The only reason I am still within my daily allowance of calories today is because I have all those exercise calories earned this morning. Otherwise I would be over by about 250. I have eaten all real, healthy food (except for one square of chocolate, my indulgence of choice) but I have had large serves of high-calorie items like nuts and cheese and spaghetti bolognaise for dinner. My bowl of pasta was huge. I had a salad as well, which I had after the pasta and forced myself to eat, and I am feeling quite overfull.
Even if I am eating good food (I consider things like pasta and cheese good food even if they are high in calories/fat/carbohydrate) I still need to consider portion sizes and only eating when I am actually hungry. Something to work on.
But; today I have done my exercise, tracked all my food, drunk 6 glasses of water (and will have more before bed), stayed within my total calories, and eaten 2 fruit and 2 dairy. And I won't eat after 9 pm. My only vegetables were at dinner - a salad plus the tomato, onion and mushroom in the pasta sauce. Probably 3 serves total, I need to incorporate vegetables into my lunch. A pretty good day though. I think I am actually starting to feel proud of myself. 3 days is great.
I also feel a little less sleepy-tired today. I think I slept better last night. I did wake up several times from about 3.30 am onwards, checking the time, but I will learn to trust the alarm. It is hard getting up so early, but also hard needing to go to bed so early. I feel like I hardly get to see my husband (who doesn't get home until 7 and sometimes much later). And I have taped a couple of favourite TV shows but haven't had time to watch them.
Work-wise this has kind of been bad timing, in that I have a big job on hand that was supposed to be due today but will be 1 or 2 days late. It might have been late anyway, but I have been tireder than usual and haven't been able to sit up and work in the evening. I would have really loved being able to have an afternoon nap or two as well. I work freelance, so some weeks I would have been able to. But not this week. Not until I get this work done, anyway.

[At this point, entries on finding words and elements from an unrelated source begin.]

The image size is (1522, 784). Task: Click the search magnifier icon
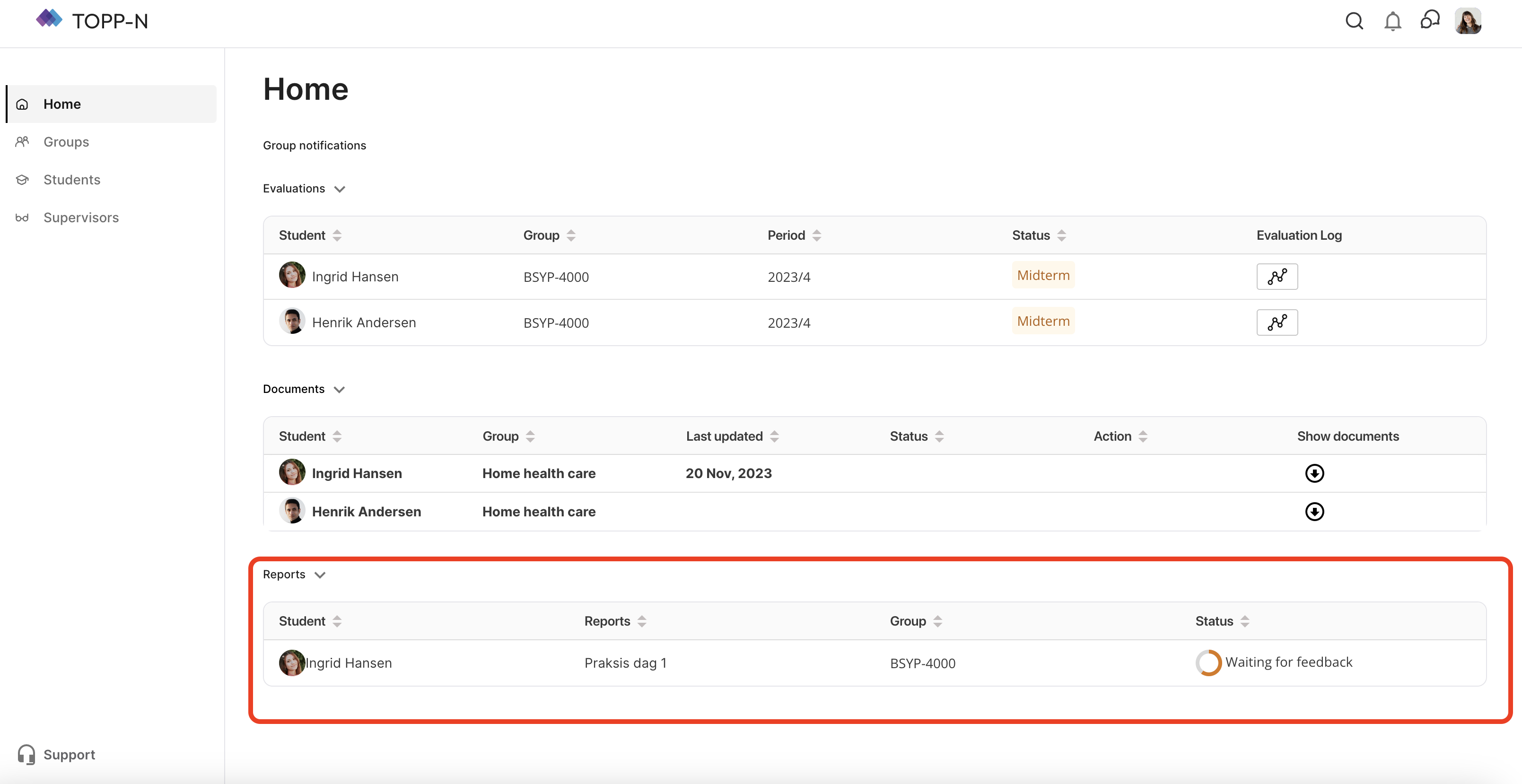point(1354,21)
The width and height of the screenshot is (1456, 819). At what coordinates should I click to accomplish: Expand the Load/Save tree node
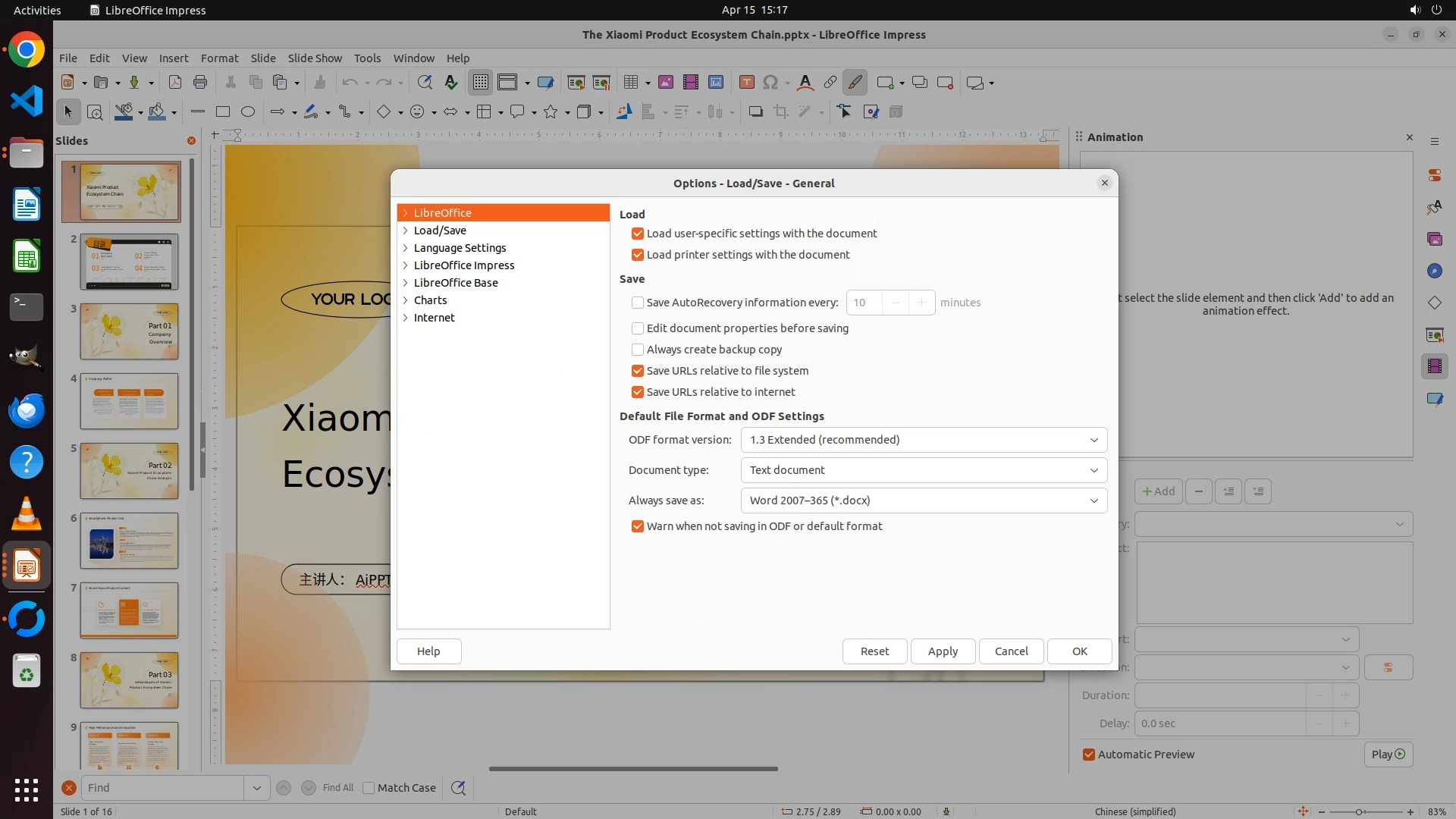[406, 231]
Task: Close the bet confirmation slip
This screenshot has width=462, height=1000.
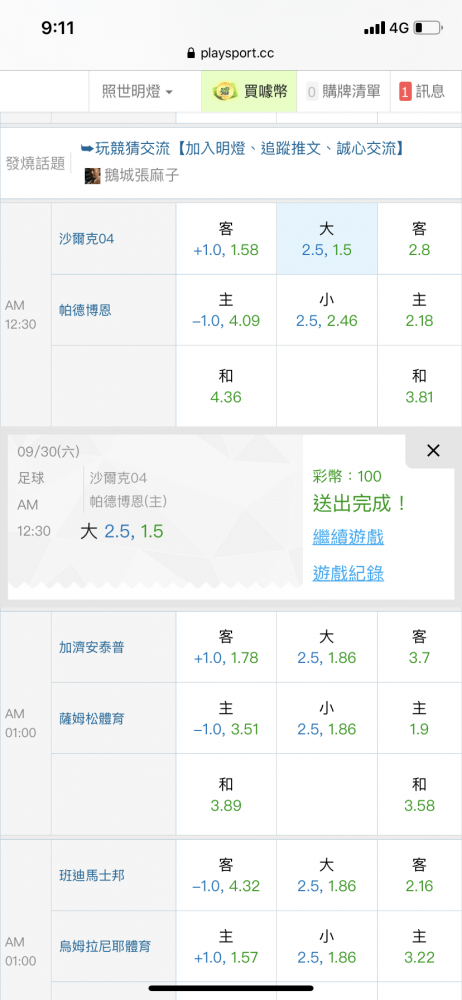Action: tap(433, 451)
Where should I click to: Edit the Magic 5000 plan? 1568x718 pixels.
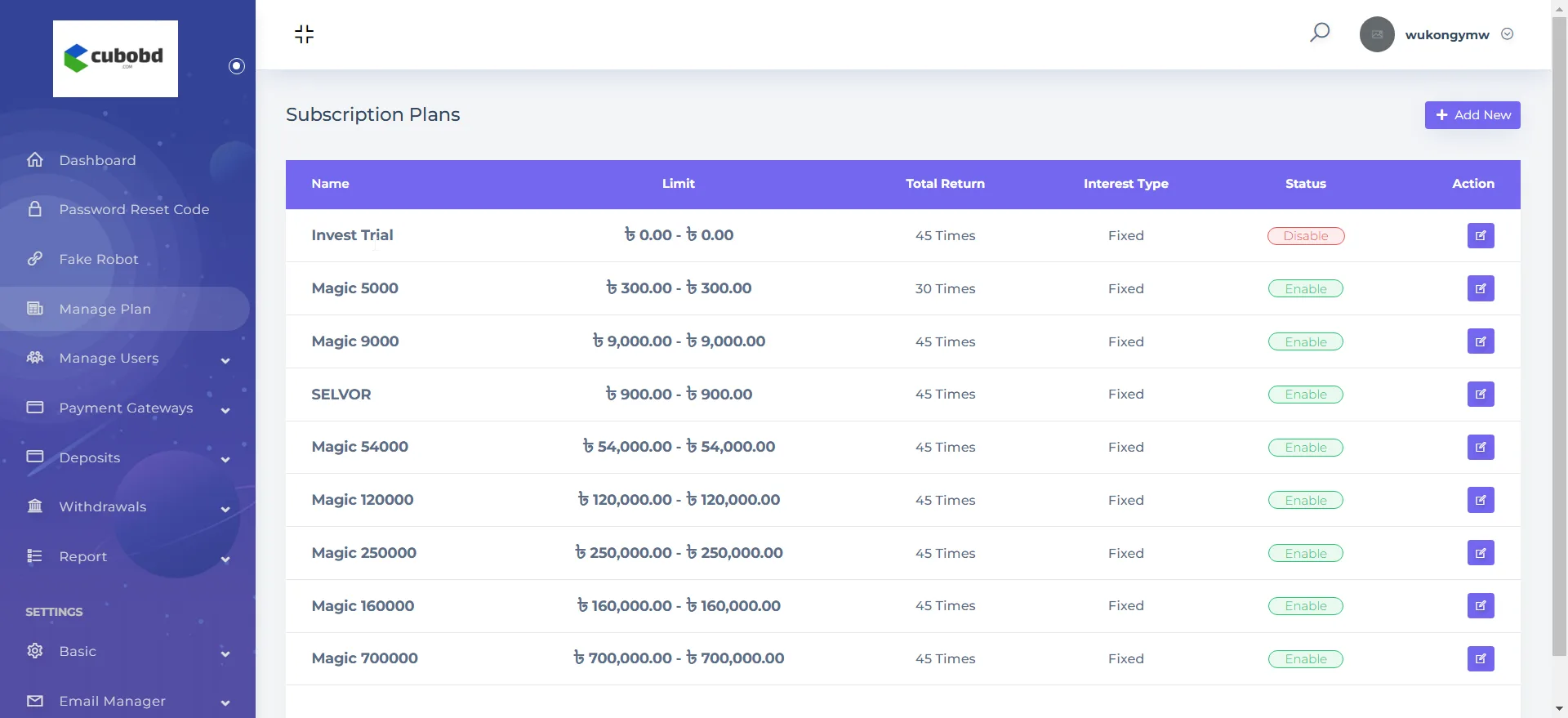coord(1480,288)
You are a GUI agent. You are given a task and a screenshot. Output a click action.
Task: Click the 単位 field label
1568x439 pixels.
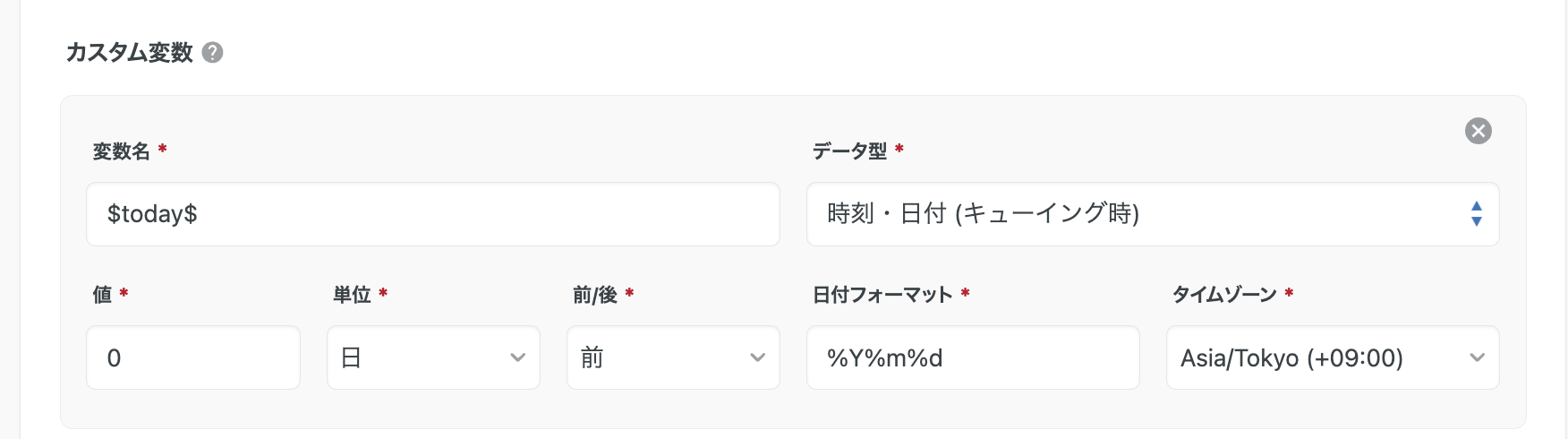352,295
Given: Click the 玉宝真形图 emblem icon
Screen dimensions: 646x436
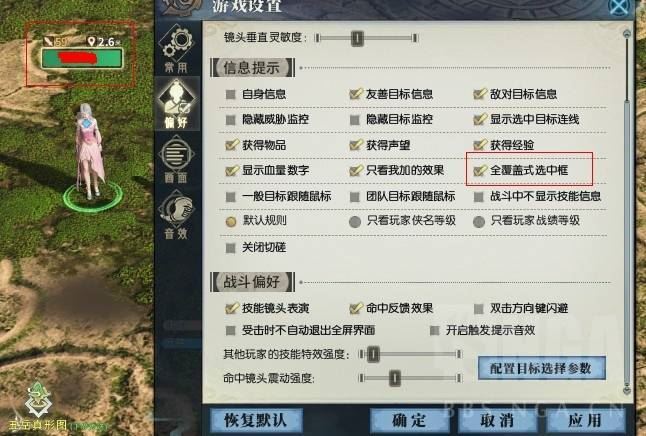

As a new lifestyle, I feel this is mostly do-able. I am assuming I will get used to early mornings, and I kind of hate to say this but I am already sort of enjoying the exercise. That is hard to admit, because it makes me feel like I should have been exercising more for years. But I have to put the past in the past. I will tell guilt and shame and self-loathing that they have no power over me!
I think the worst thing about this new exercise regime, in the long term, is the reduction of time with my husband. I hope that when I get more used to it I won't have to go to bed quite so early, but even so I will be going to bed at least an hour before my husband. To get 8 hours sleep I need to go to sleep at 9.45 pm, and even if I fall asleep relatively quickly (which I don't do now) I would want to be in bed at 9.30. That is so early! I am not totally sure that that is a sustainable routine. I have early exercise class on 4 days a week, later on Friday and Sunday, and I have Saturday off. I suppose I only have to go to bed early from Sunday to Wednesday nights. And I have various meetings on 3 Wednesday nights a month, I only get home about 9.30. I'm thinking that Thursday morning - the fifth straight day of exercise and after an early night - is going to be the hardest one! Thursday is another Pump class.
Well, I have made the committment to do this for 2 weeks, then I will see how well it has worked.